■ **TASK REQUIREMENTS**:
**a)** In the cricket passage about Hazlewood, at what age did he become Australia's youngest men's ODI debutant?
**b)** Write the next part of the cricket passage about Hazlewood, picking up after its final sentence.

From that debut, the rookie quick walked away with match figures of 4-76, including the wickets of a renowned and well-set duo in Ross Taylor and Daniel Vettori.
A year later, Hazlewood was doing more of the same as an 18-year-old in his Sheffield Shield bow against WA, this time dismissing Adam Voges, Luke Ronchi and Shaun Marsh (twice).
At 19, he became Australia's youngest men's ODI debutant, and while the next legs on the journey were punctuated by the usual fast-bowling issues of stress fractures and other torturous ailments, few were surprised when he re-emerged on the international scene as a 23-year-old and took five wickets against India in his maiden Test innings.
All these years later, in an era where Australian fast-bowling talent has been at a surplus and quite a few of Hazlewood's 337 international wickets have been overshadowed by his peers, it is easy to forget that he was always considered something of a wunderkind. Nor did his laidback demeanour ever complement such a highfalutin notion.
Still today however, his NSW bowling coach, Andre Adams, jokes that Hazlewood is something of a "fast-bowling savant" for his rare ability to discuss a new plan or approach in training, and then promptly head to the nets and execute it.
"That might not necessarily seem that impressive," explains Adams, whose Blues fast-bowling stable also includes Pat Cummins, Mitchell Starc, Sean Abbott and Copeland. "It might sound like that's what everyone should be able to do, but that's not the case."
It happens on the field, too. Adams recalls a KFC Big Bash qualifying final in January 2020, when the Sydney Sixers were playing the Melbourne Stars, to highlight his point.
"Without giving away too much, there was a plan for Nathan Coulter-Nile, who's obviously a very destructive batsman when he gets going," he explains.
"We had a plan for setting him up in a certain way and then executing in a certain way, and Josh was like, 'Oh yeah, mate that sounds good'.
"I was expecting a little bit of pushback, but he just took it on board.
"We got into the game, and within a couple of balls, he'd done it."
The example underlines another point that those who train with Hazlewood all attest to; his willingness to experiment.
"He's really open-minded when it comes to bowling," Cummins says. "Just about every training he'll be working on something; trying to get his rhythm slightly different, coming round the wicket, wide of the crease, working with an old ball, a new ball."
Adds Adams: "Some people would put a wall up and say, 'That's not how I bowl', but he's open to having a crack and finding out, and in most cases, he does it pretty well.

■ **DATA SEGMENT**:

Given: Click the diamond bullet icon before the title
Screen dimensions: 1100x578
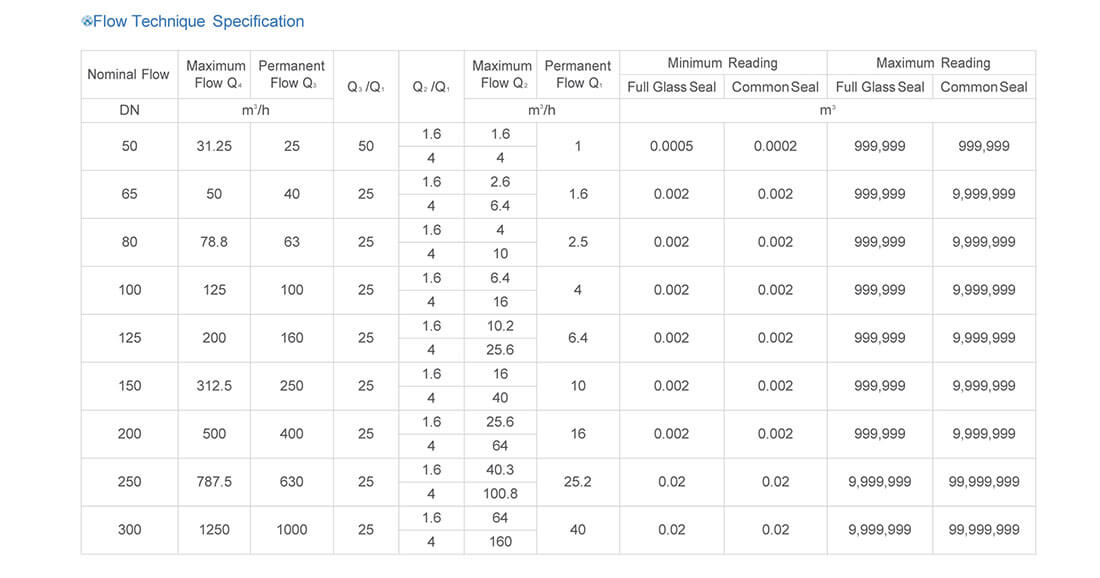Looking at the screenshot, I should point(87,22).
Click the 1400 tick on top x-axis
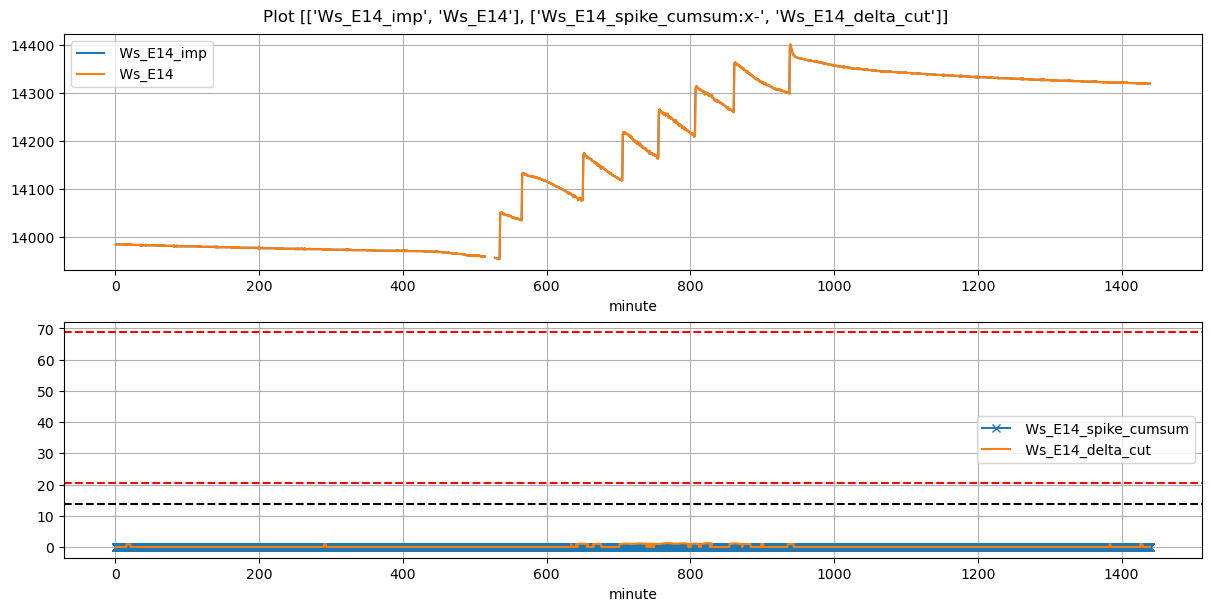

■ **ANSWERS BY TASK**:
**a)** At 19.

**b)**
"He's also very observant. He sees what's happening in a game and then he can adapt to that. If your mindset is too closed, then you miss what's required in the moment.
"He's good at adapting and gives himself a chance to execute what he wants to execute, and if it's not working, he'll go to something else."
According to Adams, it is one of several traits that has made Hazlewood extremely coachable. The pair spent three days a week together for four months, largely one-on-one, through that first half of 2019 as the fast bowler worked his way into the best condition of his life, and addressed the problems that had been holding him back.
"If you looked at that series against India, he was bowling a lot of balls down the leg side," Adams explains. "That was because he was pulling out of his action early."
Hazlewood traces that issue back to the previous summer, when he took on an England side with a lot of left-handers, which over time created an inadvertent shift in his technique.
"We'd picked up that I was falling away … and some bad habits had crept in, so I had a few little niggles from putting myself in a bad position at the crease," he recalls.
"So we did a lot of work on getting all my weight going straight down towards the target. 'Dre' had a few little bits and pieces to get that to happen … basically just (ensuring my) chin and chest is to the target.
"As soon as anything goes back a little bit (in his action), the only way to get the ball down there is to go around yourself and fall away, so if everything's going forward – the chin and the chest – then that's a lot of weight, and everything follows that."
The technical work, which also entailed slowing Hazlewood's run-up, served the dual purpose of remodelling the fast bowler's action to make it as friendly on his body as possible, and crucially, enabling him to extract greater bounce off a length.
"Through those sessions, he became more familiar with how he could get all of himself going towards the target for longer," adds Adams. "Now he's in good nick, and he's strong, all of him is going in the same direction, and less things are working against themselves.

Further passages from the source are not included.